How to make fig leaf tea and syrup
When we moved into our home, I found, to my utter joy, three fig trees growing on our land. What a lovely surprise!! I absolutely love eating them straight from the trees, skin and all, but a couple of years ago, whilst looking at those beautiful lush green leaves, I started wondering whether I could make anything out of them. And, of course, after some digging, I found out you can make fig leaf tea AND syrup!!
And what’s best is that fig leaf tea has many benefits, too. Not only are the leaves a good source of vitamin A, B1, B2, calcium, iron, phosphorus, manganese, sodium, and potassium but they are also said to help with constipation, diabetes, cardiovascular disease, the gastrointestinal tract and lowering high blood pressure. So that was settled; I would make fig leaf tea! And it is so easy!
Here’s all you need to make it:
- Pick your leaves – When picking fig leaves for the tea, it’s important to choose them from a tree away from busy roads. Select the best-looking leaves from different parts of the tree. A word of caution – some individuals may experience an adverse reaction to the sap of the leaves, which can cause irritation and itchy erythema. If in doubt, use some gloves.
- Wash and pat them dry. I usually fill my sink and give them a good soak, but even running them under the tap will work.

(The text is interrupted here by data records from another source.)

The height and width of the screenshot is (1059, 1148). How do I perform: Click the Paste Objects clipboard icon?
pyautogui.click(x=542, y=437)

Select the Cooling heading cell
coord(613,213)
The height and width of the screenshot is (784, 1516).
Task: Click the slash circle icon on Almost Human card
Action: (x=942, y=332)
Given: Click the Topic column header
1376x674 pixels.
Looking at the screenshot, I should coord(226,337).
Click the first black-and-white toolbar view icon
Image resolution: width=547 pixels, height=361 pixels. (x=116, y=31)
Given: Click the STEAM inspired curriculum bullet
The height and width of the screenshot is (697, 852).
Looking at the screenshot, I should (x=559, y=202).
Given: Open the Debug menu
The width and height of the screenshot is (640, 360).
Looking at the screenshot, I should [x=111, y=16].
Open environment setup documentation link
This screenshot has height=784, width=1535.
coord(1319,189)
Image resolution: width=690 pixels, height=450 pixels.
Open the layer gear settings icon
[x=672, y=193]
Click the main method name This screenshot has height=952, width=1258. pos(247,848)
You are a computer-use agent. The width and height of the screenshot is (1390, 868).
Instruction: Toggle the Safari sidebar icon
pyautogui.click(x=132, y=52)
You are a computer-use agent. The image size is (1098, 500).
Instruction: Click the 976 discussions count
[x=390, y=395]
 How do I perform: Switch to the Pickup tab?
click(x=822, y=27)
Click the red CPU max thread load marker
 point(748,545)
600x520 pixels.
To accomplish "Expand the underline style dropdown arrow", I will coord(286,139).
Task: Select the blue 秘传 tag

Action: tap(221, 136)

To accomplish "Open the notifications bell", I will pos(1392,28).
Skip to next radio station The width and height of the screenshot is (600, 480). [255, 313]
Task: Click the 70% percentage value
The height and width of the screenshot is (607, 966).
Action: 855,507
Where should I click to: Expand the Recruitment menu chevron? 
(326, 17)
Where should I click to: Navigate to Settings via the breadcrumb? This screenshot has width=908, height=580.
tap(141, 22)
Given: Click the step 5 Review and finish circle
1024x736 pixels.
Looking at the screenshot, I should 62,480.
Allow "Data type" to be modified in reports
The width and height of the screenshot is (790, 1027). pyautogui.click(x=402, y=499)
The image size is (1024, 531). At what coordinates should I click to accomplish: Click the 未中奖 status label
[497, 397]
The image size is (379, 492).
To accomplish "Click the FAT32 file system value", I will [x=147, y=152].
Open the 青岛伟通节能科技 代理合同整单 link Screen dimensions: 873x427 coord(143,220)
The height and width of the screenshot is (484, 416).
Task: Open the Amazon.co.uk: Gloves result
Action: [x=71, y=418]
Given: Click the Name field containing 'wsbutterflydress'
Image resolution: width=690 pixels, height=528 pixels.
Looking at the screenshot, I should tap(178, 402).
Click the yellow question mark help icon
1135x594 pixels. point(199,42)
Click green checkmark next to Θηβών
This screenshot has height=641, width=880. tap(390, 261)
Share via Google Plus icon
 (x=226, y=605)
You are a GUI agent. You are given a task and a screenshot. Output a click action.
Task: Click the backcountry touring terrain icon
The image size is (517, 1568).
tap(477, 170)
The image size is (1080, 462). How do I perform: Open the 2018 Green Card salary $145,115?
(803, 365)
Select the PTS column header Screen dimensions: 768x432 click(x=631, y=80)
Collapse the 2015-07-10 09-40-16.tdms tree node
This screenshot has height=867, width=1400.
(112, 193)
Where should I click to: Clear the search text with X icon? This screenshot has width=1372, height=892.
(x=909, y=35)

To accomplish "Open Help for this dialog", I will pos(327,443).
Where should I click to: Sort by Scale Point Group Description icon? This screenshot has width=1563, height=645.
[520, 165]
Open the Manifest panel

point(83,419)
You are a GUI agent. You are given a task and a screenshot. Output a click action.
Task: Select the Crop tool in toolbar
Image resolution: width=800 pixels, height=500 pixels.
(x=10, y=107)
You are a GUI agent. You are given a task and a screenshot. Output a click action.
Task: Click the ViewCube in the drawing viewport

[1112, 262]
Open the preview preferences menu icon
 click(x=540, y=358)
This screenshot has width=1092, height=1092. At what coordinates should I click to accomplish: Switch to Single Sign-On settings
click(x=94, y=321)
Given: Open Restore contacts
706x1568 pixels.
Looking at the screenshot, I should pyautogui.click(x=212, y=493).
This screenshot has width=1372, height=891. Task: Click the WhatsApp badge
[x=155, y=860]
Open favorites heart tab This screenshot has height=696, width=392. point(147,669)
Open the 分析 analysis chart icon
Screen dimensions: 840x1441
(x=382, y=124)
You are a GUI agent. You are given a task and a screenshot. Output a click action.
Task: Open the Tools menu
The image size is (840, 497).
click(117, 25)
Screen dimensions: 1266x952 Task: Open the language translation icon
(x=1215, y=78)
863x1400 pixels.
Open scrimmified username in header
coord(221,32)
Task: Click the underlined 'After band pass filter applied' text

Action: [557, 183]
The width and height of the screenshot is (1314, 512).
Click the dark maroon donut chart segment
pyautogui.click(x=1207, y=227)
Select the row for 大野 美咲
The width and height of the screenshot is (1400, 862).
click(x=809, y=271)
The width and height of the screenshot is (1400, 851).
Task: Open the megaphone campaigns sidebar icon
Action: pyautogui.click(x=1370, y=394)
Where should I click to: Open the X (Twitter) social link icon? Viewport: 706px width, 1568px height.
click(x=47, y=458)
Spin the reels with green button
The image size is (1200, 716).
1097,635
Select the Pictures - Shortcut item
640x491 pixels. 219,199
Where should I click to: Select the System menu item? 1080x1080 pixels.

- Dry the leaves. You can use a dehydrator or hang them in a cool, dark place for a few days until they are crunchy (this is how I dry them). Or in your oven at 200F (90C) for approximately an hour / until they are completely dry. If you use the oven method, spread them apart so they do not touch.
- Once they are dry, if you have not done it before, snap the stalks off as they add bitterness to the tea.
- Crush all the leaves and store them in an airtight container in a cool, dry place away from direct light, as you would other herbal teas.
To enjoy your fig leaf tea, just put 2 to 3 tablespoons of leaves in hot water and steep for approx 10 minutes. Strain and enjoy. I like to use some honey to add sweetness. You may want to experiment with the strength of the tea by adjusting the amount of leaves or the time you infuse it. Some common pairings with this tea are ginger, orange peel, lemon, cardamom, cinnamon, and mint, but, of course, you can find your own delicious blends!
For the fig leaf syrup, all you need is the following:
- 3 to 4 fig leaves (fresh or dehydrated)
- 500g of granulated sugar
- 500g of water
- Make this simple syrup by adding the water and sugar to a pan and placing it over medium-high heat.
- When the sugar completely dissolves, add the leaves and let it simmer for around 10 minutes.
- Take it off the hob and let it infuse for a further half hour or more if you prefer a stronger flavour.
- When it has reached the right flavour according to your taste, discard the leaves and decant it into a sealable container.
- Refrigerate for up to 4 weeks.
- Enjoy over pancakes, in cocktails, add to water or any way you can think.